Мария поднялась… Белоснежный бархат мантии облегал ее тело, длинные каштановые волосы рассыпались по плечам…
— Оставьте нас, — прошептала она, и три подруги молча быстро покинули комнату.
— Мадам… — начал Дарнлей.
Он хотел, было, опуститься на колени и взять ее за руки, но она бросилась к нему в объятия, и ее пальцы заскользили в безудержной ласке по лицу и шее Дарнлея…
Он робко обнял ее…
Это было пределом его мечтаний. Ему не нужно было уговаривать ее, ему не нужно было делать ничего, кроме как слушаться ее, потому что страстная королева приказывала ему стать ее любовником…
Мария действительно решила выйти замуж за Дарнлея. Однако Давид предостерег ее. Протестантская знать во главе с графом Меррейским была против этого брака. А Мария не могла дождаться свадьбы, хотя теперь у нее и была возможность видеться с Генрихом наедине.
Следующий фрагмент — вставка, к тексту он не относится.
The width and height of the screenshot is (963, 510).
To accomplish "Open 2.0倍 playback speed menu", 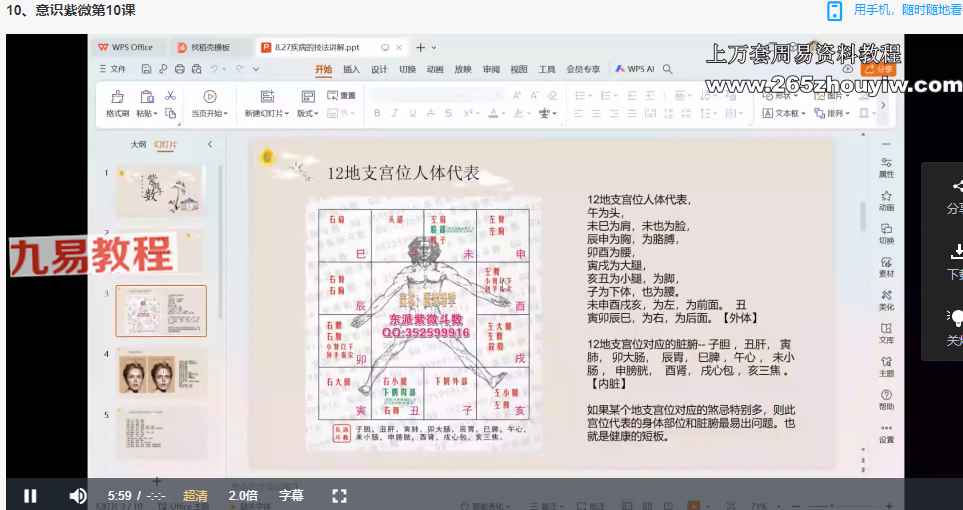I will (243, 495).
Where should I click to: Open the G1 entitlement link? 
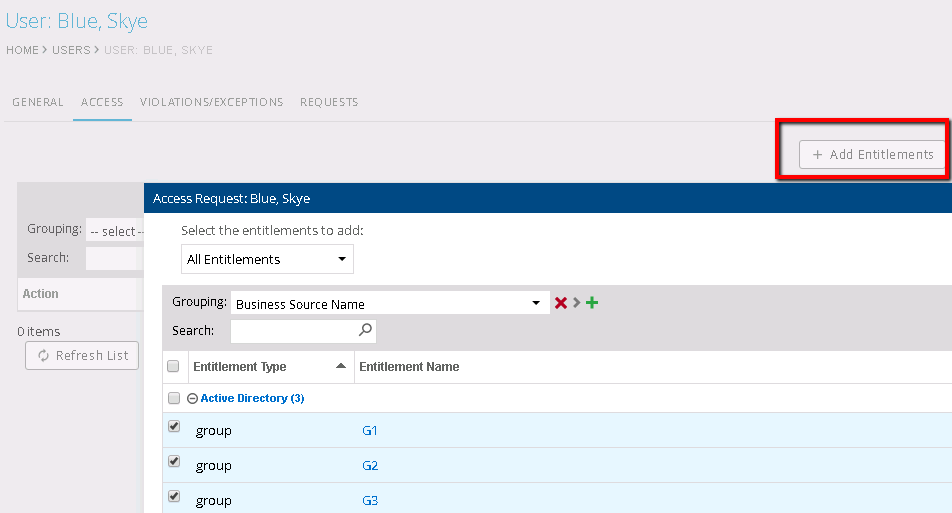tap(370, 431)
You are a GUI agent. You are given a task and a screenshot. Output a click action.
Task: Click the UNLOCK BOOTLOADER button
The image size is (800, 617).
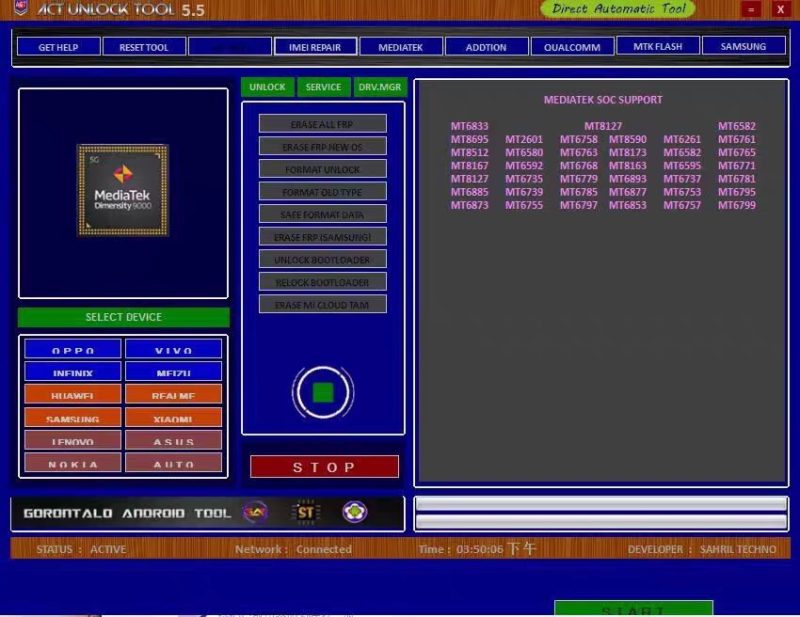pos(322,259)
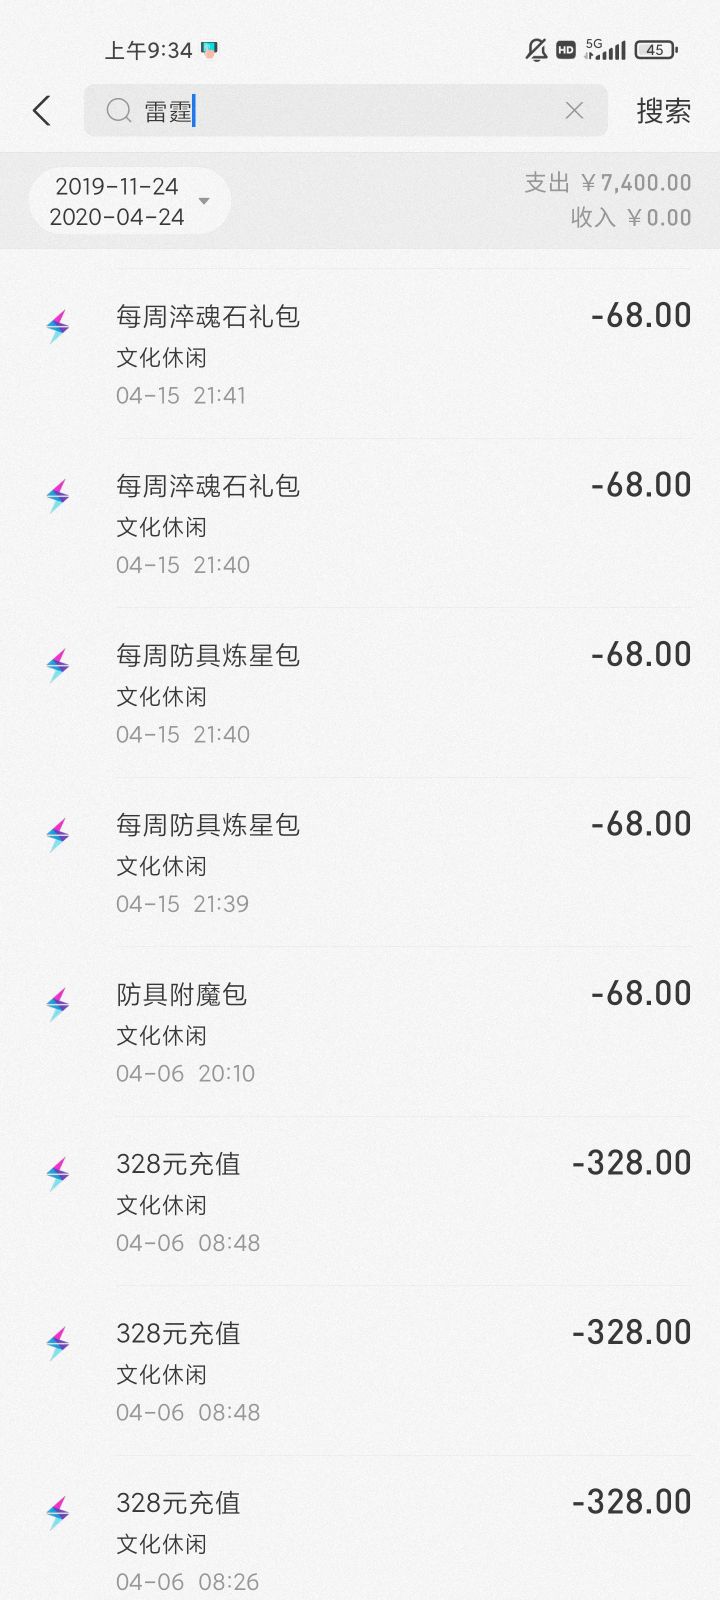Select the 2019-11-24 to 2020-04-24 date range
720x1600 pixels.
coord(117,201)
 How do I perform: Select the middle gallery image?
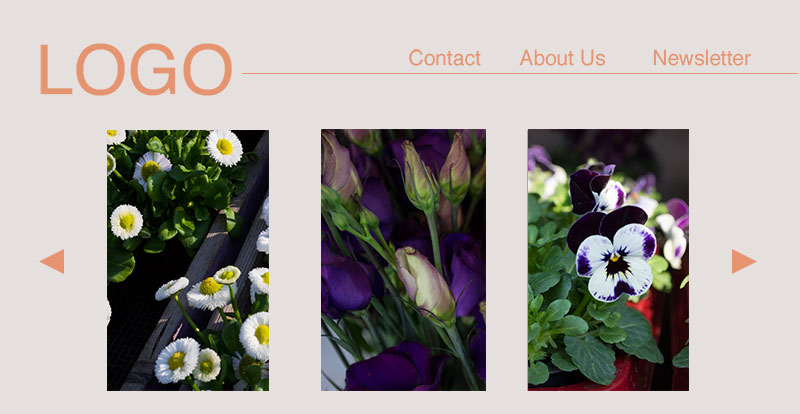(x=403, y=260)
Она не переставала придумывать все новые и новые подарки для него. Она заказала своему портному Уильяму Хоппрингелу красивый камзол для Дарнлея. Камзол сшили из черного бархата и украсили серебряными кружевами. Затем портной должен был сделать еще кое-какую одежду из тафты и шелка, и все это для лорда Дарнлея. У Джонни Деброу, лучшего шляпных дел мастера в Эдинбурге, заказали для Генриха несколько шляп. Флеминг Алльярд должен был изготовить несколько пар обуви. Были также заказаны сорочки и брыжи, и все делалось из самых лучших тканей.
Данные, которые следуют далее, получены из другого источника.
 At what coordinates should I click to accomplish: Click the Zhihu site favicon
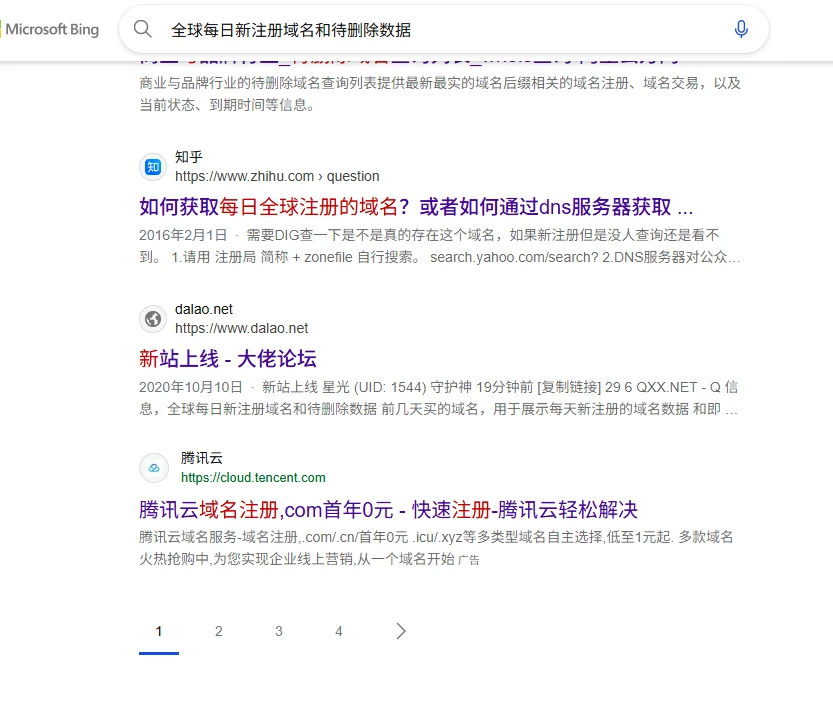[153, 167]
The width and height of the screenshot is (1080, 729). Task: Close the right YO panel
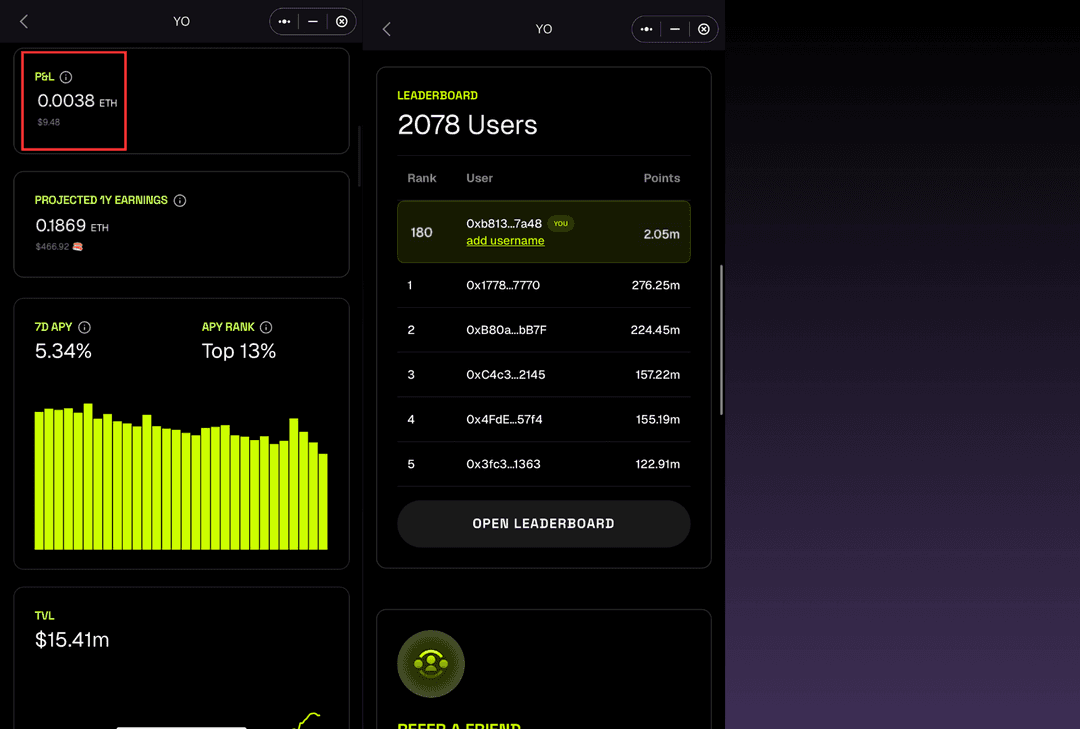(704, 29)
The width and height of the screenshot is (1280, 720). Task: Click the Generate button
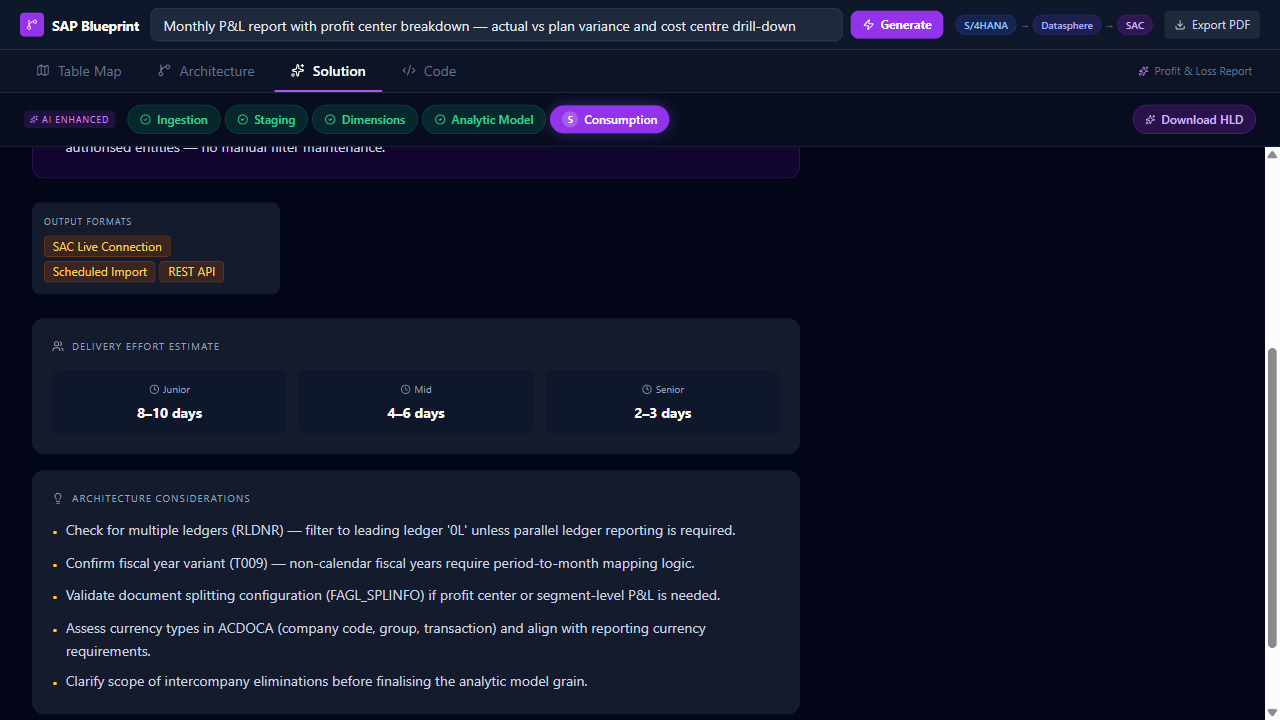[896, 25]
На заказ были сделаны и драгоценности.
Она все еще пребывала в уверенности, что ее намерение о замужестве — секрет для остальных.
Нетерпение Дарнлея возрастало. Он уверял ее, что корона Шотландии вовсе не интересует его, но ему ужасно хотелось оповестить весь мир, что он — любовник королевы.
Она верила ему. Он ведь так молод и держался так непосредственно и, как и она, не ведал доселе страсти.
Произошла лишь единственная грустная история, которая подпортила радость этих дней.
Все стряслось по вине графа Босуэла. Он оставил свой пост капитана шотландских гвардейцев во Франции и прибыл в Шотландию. И теперь он отправил посыльного к королеве, умоляя разрешить ему вернуться ко Двору.
— А почему бы и нет? — спрашивала себя Мария. — По обвинению Арана он оказался в тюрьме, но теперь-то известно, что Аран сумасшедший. Мы были несправедливы к Босуэлу.
Ее брат граф Меррейский, который все более и более мрачнел, наблюдая за ней и Дарнлеем, заверял ее, что это почти что глупость — вернуть Босуэла.
— Этот человек рожден, чтобы создавать проблемы, — говорил он. — Он сеет раздор. Без него в Шотландии было спокойнее.
Но королева не желала его больше слушать. Теперь она сама, с помощью Риччо, принимала решения. Она сожалела о поведении южанина, но что-то было в его характере, что привлекало ее.
— Я думаю, что разрешу ему вернуться, — сказала она.
Граф Меррейский пришел в ярость. Он любил сестру, но только когда она следовала его советам и не мешала править страной. А сейчас он почти ненавидел ее… Казалось, она становится ему врагом. Ну почему она — глупая девица — носит корону?! Ведь он больше годится для этого. Ему жутко не повезло, он родился бастардом. Мысль об этом была в нем как жгучая язва, корежившая его, разрушающая то неплохое, что было в его характере… Он почти был готов вырвать власть из рук сестры.
Ему совсем не хотелось видеть здесь Босуэла. Босуэл был его врагом. Он ведь может прознать, что Джеймс Стюарт пытался отравить его… Было совершенно ясно, что Шотландия тесна для них двоих.
Удержать Босуэла на стороне было не так уж и сложно, и его бывший слуга, вернувшийся в Шотландию Дэнди Прингл, мог очень даже неплохо помочь в этом деле.
Граф Меррейский приказал ему приехать в Эдинбург и явиться к королеве.